Please rewrite the records starting with the line with "Open the Shapes dropdown gallery" and going on through the line with "pyautogui.click(x=320, y=494)", changing "Status" to "Priority" and leaving everything else the same.

=== Records from a dataset ===
## Start

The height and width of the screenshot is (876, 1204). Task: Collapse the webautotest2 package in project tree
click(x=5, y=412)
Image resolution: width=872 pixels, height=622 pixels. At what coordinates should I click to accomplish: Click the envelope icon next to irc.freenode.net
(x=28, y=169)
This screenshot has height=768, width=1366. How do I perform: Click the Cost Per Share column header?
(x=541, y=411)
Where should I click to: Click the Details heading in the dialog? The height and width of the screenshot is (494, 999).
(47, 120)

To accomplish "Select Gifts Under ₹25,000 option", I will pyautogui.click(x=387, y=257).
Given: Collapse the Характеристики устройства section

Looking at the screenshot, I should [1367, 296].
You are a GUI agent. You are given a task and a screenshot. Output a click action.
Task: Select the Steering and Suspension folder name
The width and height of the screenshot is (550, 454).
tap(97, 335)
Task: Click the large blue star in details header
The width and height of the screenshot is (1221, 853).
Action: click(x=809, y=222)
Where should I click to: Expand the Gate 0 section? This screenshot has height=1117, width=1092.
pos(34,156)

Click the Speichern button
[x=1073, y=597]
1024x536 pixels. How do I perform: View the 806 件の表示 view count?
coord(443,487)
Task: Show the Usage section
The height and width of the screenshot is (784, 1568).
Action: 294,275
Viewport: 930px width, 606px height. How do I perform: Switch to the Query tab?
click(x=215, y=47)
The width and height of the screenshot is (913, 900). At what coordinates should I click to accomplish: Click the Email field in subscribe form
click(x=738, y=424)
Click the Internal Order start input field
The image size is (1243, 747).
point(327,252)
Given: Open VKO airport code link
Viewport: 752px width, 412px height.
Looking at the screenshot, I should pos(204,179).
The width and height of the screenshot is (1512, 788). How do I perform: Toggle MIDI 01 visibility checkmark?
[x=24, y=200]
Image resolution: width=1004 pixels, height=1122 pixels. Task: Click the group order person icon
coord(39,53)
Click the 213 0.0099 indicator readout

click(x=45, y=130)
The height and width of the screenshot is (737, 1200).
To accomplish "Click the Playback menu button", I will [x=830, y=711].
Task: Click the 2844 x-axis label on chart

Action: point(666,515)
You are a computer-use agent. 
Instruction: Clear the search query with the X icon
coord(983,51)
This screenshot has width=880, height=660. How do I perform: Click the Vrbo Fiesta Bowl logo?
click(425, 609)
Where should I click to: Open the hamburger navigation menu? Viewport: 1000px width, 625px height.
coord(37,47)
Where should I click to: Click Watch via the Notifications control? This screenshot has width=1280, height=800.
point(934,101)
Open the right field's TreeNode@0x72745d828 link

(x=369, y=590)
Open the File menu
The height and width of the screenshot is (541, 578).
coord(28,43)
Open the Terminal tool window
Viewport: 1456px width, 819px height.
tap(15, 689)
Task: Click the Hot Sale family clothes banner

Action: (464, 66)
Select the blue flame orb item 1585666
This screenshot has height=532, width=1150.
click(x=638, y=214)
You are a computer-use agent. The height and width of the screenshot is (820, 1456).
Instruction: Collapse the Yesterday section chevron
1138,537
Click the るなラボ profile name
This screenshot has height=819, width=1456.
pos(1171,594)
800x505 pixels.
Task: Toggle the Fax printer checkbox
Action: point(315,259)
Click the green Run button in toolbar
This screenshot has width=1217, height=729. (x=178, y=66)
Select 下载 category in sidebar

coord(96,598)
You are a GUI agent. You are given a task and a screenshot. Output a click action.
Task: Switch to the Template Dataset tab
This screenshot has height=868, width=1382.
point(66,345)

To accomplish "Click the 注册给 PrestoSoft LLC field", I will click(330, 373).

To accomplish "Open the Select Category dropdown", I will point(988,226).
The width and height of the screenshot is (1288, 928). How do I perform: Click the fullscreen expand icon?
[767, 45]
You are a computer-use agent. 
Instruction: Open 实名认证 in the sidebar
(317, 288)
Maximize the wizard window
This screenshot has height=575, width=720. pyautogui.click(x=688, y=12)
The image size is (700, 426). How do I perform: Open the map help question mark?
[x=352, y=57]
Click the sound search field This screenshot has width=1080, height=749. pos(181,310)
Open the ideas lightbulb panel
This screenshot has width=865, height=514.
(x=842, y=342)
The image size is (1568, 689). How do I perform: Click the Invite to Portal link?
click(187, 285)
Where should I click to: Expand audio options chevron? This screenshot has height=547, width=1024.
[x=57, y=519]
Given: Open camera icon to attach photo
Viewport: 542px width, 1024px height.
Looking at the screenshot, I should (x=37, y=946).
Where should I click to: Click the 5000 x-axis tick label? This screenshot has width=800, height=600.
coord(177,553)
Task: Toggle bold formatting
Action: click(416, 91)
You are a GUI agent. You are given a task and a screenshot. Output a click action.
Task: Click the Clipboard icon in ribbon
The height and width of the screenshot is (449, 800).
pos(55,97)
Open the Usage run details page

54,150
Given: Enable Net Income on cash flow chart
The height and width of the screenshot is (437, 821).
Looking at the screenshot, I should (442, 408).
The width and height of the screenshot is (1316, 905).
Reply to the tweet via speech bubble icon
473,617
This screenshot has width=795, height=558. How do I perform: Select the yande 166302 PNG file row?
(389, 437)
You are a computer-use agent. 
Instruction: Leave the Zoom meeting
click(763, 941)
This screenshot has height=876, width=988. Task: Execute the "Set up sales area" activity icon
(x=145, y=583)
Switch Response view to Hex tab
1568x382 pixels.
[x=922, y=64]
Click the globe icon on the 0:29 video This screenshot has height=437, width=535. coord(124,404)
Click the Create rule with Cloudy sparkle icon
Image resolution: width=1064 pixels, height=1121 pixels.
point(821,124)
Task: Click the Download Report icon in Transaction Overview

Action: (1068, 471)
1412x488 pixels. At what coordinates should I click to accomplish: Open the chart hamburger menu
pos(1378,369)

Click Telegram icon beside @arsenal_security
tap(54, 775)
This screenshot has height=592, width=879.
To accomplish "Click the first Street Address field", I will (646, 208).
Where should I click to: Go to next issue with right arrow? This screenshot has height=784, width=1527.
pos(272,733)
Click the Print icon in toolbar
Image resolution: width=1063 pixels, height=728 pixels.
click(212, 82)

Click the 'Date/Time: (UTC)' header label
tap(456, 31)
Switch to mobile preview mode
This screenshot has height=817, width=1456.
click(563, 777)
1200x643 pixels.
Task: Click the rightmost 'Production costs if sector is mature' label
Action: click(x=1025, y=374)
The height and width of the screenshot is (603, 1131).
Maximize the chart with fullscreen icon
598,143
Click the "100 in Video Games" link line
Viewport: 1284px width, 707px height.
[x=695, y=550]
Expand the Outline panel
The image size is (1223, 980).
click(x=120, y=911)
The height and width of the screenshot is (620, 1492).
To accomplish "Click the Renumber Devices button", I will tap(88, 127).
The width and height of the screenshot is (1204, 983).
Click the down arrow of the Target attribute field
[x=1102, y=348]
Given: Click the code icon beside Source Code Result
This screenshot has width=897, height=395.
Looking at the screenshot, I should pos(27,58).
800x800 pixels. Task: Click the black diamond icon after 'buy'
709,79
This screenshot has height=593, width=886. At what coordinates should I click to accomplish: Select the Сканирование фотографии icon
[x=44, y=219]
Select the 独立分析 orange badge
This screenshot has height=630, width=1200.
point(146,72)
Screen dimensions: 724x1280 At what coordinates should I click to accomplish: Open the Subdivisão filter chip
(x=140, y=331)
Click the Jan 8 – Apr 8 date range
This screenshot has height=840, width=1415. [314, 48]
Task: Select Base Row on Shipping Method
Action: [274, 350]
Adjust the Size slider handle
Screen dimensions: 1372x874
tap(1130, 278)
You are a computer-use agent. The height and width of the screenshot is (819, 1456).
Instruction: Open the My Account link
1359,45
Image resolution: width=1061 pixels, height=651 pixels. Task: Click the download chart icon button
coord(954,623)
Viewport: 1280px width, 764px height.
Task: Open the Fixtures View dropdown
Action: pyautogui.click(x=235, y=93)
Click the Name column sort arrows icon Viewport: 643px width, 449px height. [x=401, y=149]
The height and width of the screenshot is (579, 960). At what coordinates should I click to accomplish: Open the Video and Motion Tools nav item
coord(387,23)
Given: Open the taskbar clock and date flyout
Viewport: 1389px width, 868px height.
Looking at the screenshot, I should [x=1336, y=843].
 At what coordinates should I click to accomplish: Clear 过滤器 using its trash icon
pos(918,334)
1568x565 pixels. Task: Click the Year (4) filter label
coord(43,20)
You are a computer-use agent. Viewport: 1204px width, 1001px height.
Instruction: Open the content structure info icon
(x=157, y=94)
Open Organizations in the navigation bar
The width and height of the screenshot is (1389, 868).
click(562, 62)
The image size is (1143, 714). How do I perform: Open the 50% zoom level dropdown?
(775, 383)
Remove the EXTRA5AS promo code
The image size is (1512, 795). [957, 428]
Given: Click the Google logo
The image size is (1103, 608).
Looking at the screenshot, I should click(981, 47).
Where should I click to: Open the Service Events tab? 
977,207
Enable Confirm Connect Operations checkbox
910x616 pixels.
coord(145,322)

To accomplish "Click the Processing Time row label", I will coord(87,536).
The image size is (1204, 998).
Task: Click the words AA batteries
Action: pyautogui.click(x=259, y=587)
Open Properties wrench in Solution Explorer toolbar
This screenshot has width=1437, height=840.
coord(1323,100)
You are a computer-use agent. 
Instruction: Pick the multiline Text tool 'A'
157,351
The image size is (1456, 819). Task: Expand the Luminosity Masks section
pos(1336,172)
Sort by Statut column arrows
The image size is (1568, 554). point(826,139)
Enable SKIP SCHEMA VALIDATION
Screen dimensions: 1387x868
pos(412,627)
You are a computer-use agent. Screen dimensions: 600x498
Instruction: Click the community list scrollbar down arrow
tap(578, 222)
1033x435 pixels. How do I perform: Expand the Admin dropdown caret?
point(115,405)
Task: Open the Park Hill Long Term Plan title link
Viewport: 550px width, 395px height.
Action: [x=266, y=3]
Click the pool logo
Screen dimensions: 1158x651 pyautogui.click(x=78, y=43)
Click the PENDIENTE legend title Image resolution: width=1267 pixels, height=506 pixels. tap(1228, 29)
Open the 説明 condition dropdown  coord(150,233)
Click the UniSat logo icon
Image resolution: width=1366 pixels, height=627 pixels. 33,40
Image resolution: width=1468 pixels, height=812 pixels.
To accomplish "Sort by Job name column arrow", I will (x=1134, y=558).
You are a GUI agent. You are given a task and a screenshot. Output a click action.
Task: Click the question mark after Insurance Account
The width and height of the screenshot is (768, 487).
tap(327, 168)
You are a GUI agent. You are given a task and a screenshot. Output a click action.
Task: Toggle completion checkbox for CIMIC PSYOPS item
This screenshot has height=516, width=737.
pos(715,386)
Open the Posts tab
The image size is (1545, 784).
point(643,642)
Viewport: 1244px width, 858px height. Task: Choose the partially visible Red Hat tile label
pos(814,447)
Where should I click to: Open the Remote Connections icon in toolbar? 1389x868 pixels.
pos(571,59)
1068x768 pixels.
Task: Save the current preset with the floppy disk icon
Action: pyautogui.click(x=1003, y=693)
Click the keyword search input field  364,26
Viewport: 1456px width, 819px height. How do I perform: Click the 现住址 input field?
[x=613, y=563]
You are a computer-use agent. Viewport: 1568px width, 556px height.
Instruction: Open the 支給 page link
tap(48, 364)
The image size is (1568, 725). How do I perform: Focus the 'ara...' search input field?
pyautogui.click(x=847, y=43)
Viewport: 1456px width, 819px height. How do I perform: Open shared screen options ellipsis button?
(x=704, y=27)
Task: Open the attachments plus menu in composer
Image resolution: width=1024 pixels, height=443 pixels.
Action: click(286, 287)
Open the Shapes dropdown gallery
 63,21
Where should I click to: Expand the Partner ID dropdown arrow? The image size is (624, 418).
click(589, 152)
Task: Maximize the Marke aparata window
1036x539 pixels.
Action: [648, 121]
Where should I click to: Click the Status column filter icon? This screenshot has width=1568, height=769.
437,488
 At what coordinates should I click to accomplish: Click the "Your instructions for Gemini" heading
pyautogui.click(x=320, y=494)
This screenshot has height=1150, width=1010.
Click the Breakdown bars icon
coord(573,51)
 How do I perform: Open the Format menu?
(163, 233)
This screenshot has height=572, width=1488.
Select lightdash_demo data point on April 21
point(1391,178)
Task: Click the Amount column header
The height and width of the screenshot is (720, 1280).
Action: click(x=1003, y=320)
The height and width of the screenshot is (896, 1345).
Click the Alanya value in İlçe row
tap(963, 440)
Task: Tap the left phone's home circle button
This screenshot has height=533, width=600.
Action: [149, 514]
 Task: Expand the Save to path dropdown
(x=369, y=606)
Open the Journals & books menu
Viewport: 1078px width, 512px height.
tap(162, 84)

## End

=== Response below ===
Open the Shapes dropdown gallery
 63,21
Where should I click to: Expand the Partner ID dropdown arrow? The image size is (624, 418).
click(589, 152)
Task: Maximize the Marke aparata window
1036x539 pixels.
Action: [648, 121]
Where should I click to: Click the Priority column filter icon? This screenshot has width=1568, height=769.
437,488
 At what coordinates should I click to accomplish: Click the "Your instructions for Gemini" heading
pyautogui.click(x=320, y=494)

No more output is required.